§ **Action item**: Return exactly, with nothing added, the lines from the one that contains "This screenshot has width=600, height=467." through the end of the listing below, pictures excluded.

§ **Raw data**:
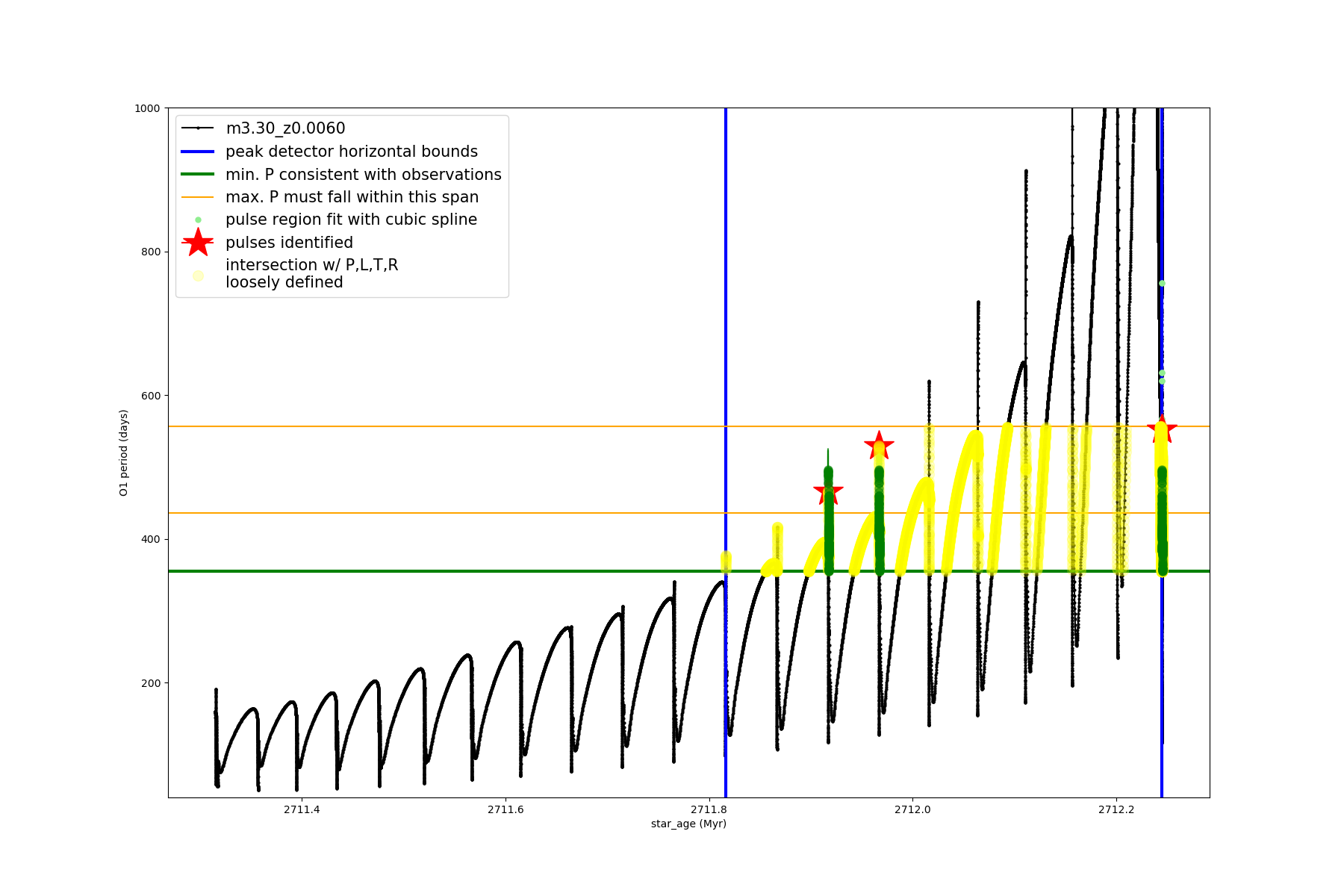Click the 'pulses identified' legend text
The width and height of the screenshot is (1344, 896).
289,243
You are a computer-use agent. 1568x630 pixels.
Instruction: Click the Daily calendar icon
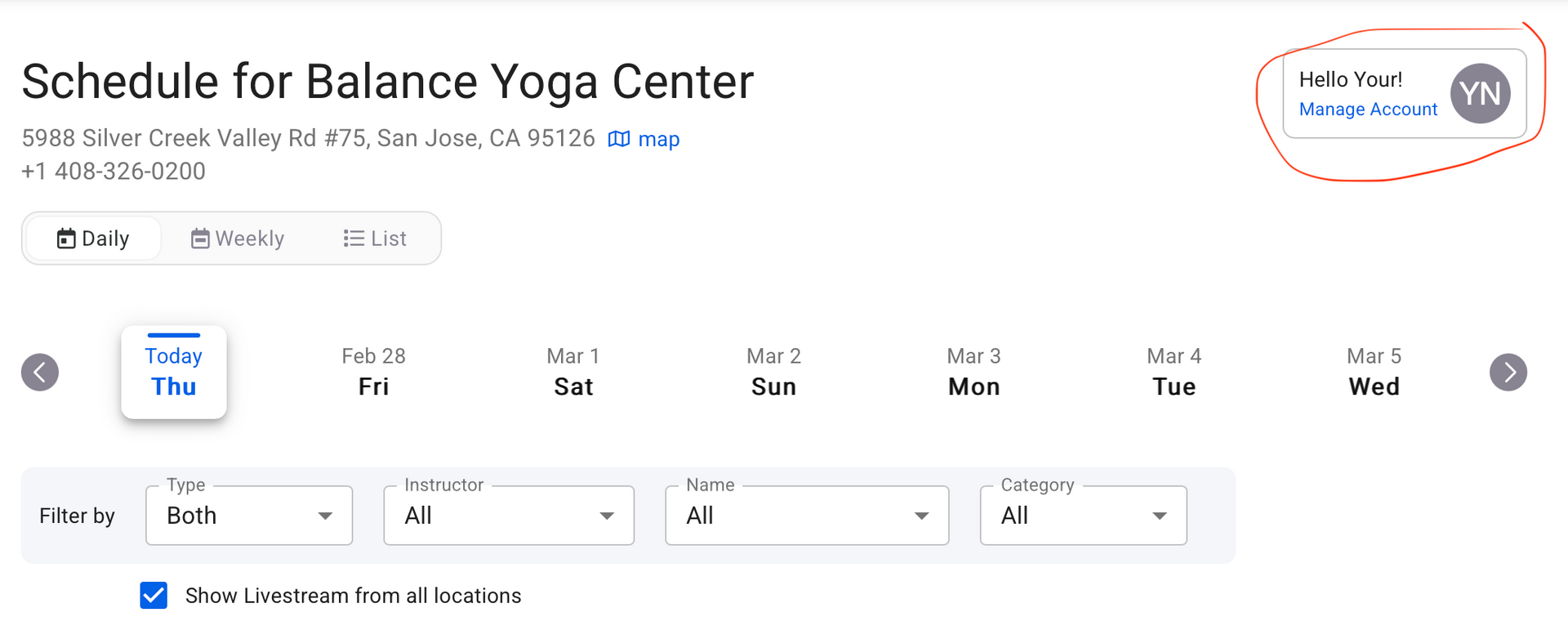click(66, 239)
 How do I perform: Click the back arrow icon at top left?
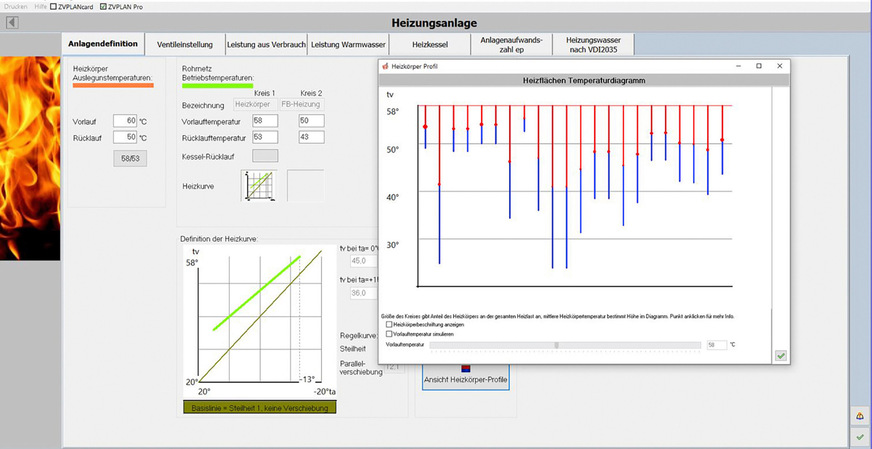(13, 22)
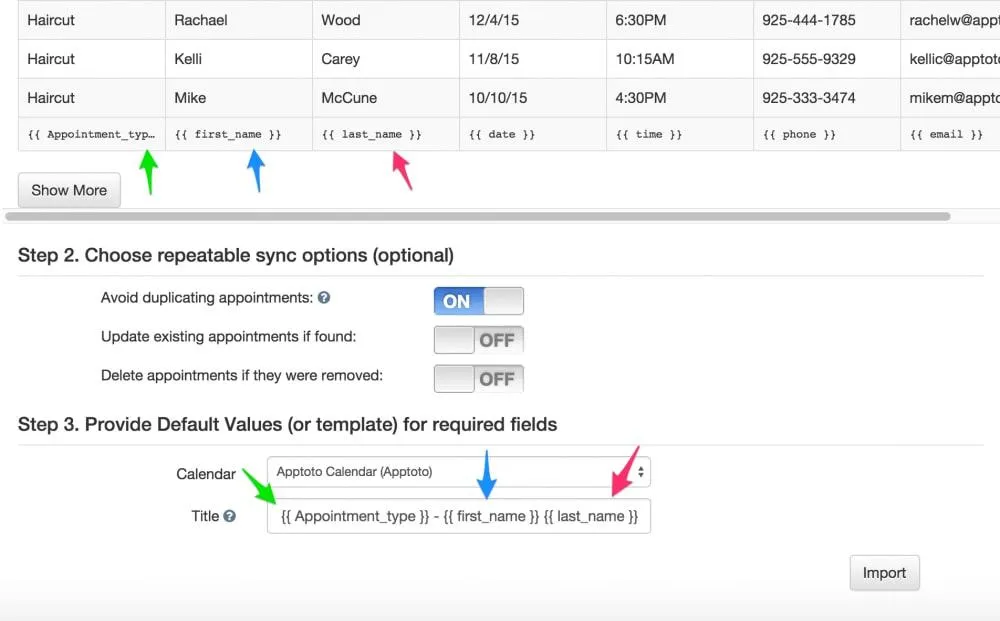Select the Appointment_type placeholder cell
The image size is (1000, 621).
click(x=90, y=133)
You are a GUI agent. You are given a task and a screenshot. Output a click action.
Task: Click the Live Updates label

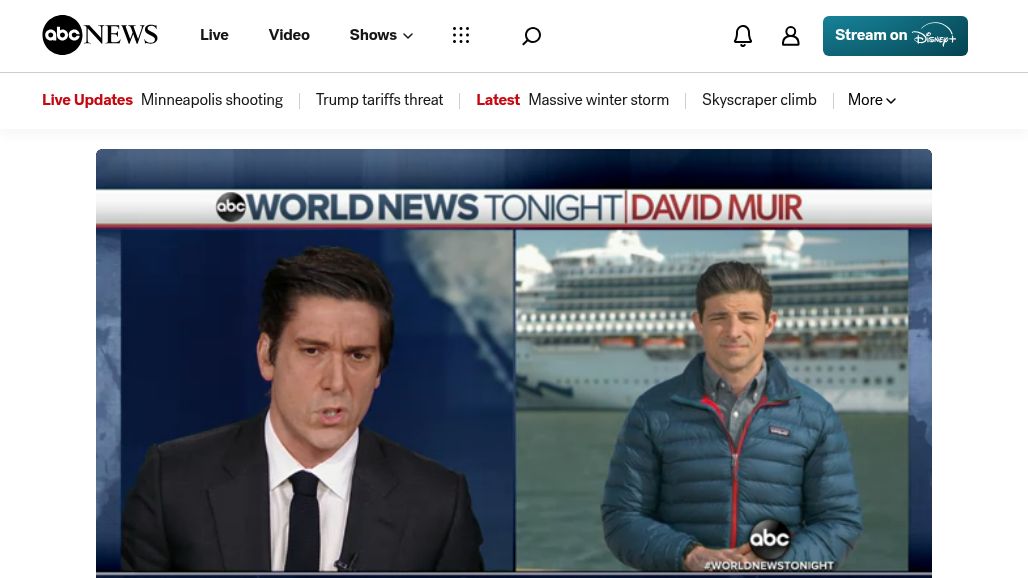(x=87, y=100)
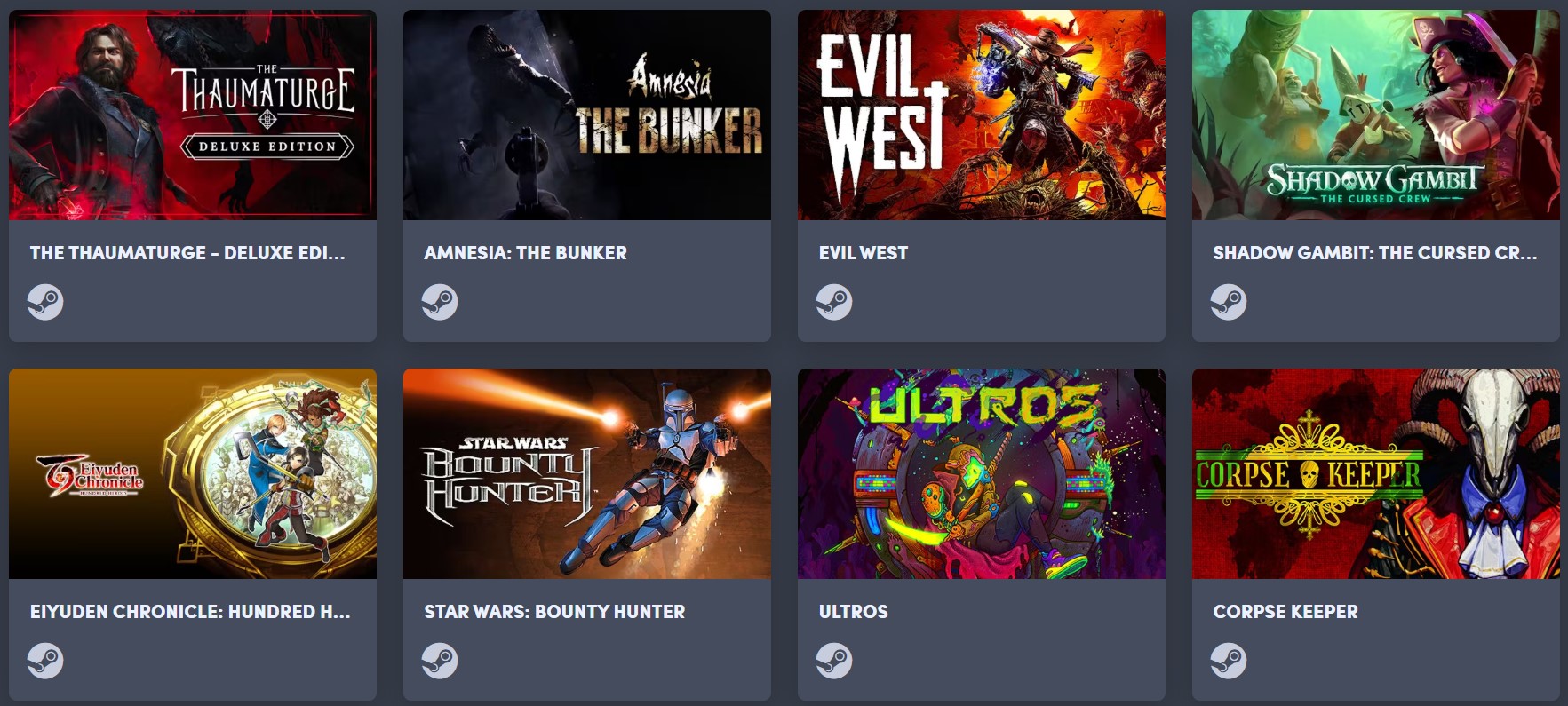Open the STAR WARS: BOUNTY HUNTER title
This screenshot has width=1568, height=706.
coord(554,612)
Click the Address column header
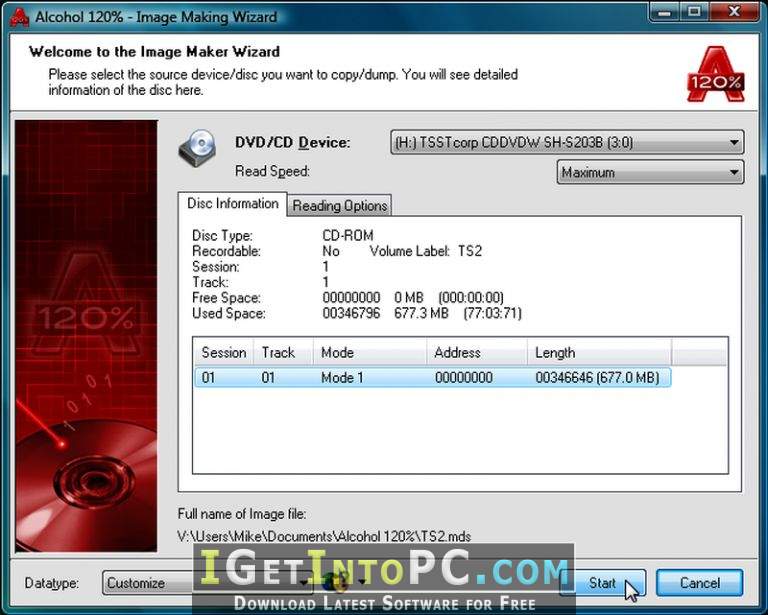 point(458,353)
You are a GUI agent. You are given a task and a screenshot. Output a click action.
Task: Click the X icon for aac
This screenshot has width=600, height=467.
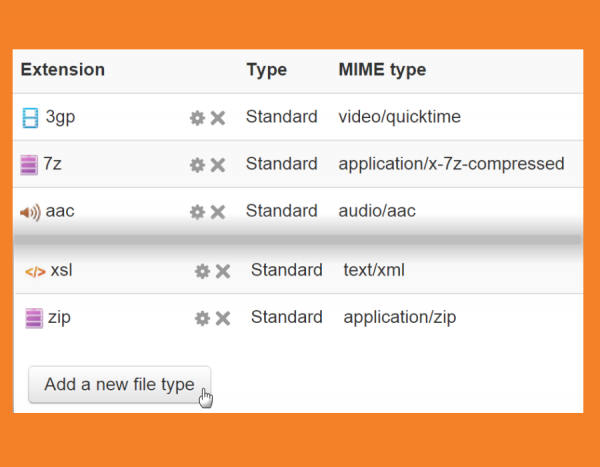(x=217, y=212)
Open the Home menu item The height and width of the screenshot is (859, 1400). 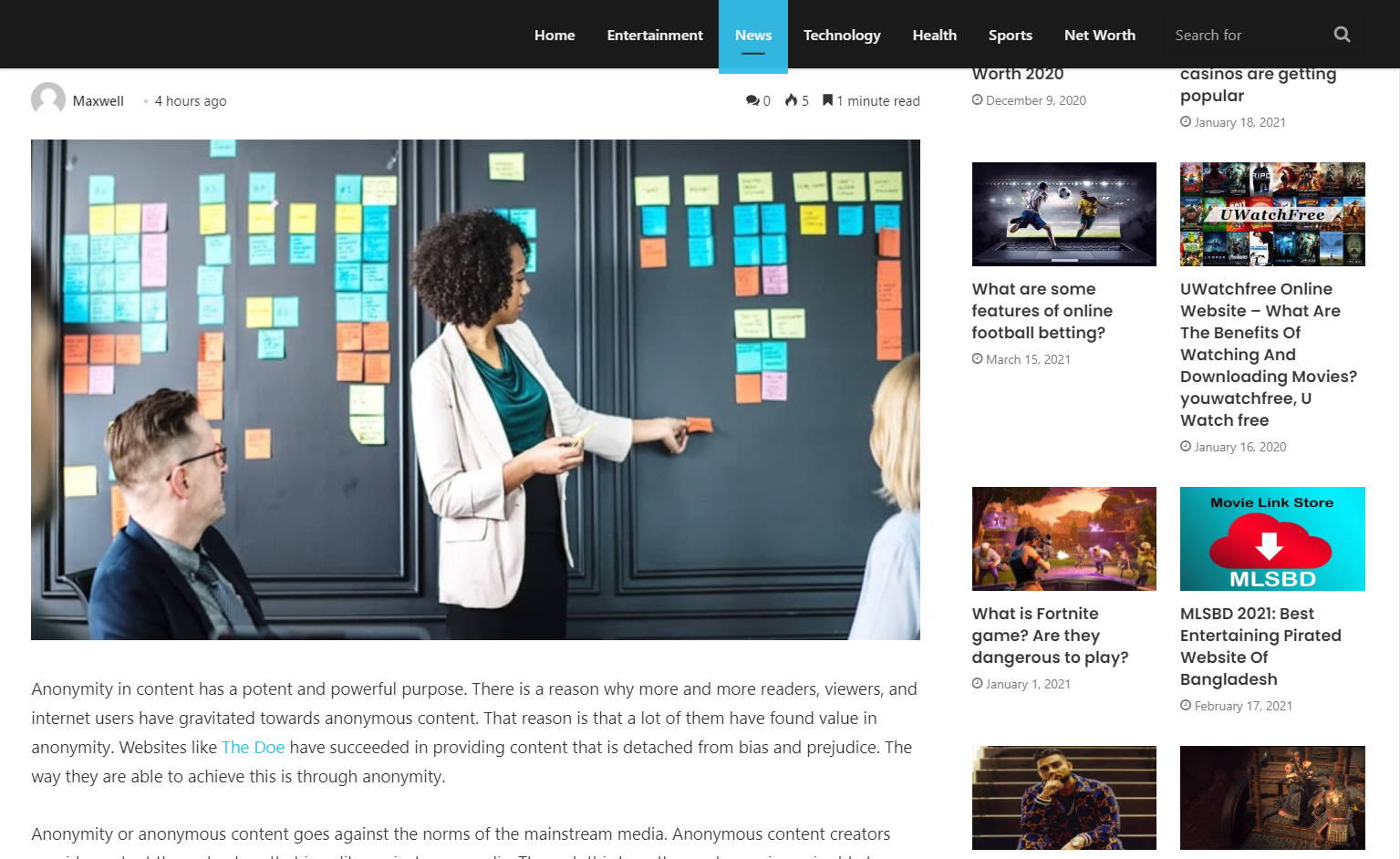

§ **Task solution**:
This screenshot has width=600, height=467.
(x=217, y=212)
Open the Home menu item The height and width of the screenshot is (859, 1400). 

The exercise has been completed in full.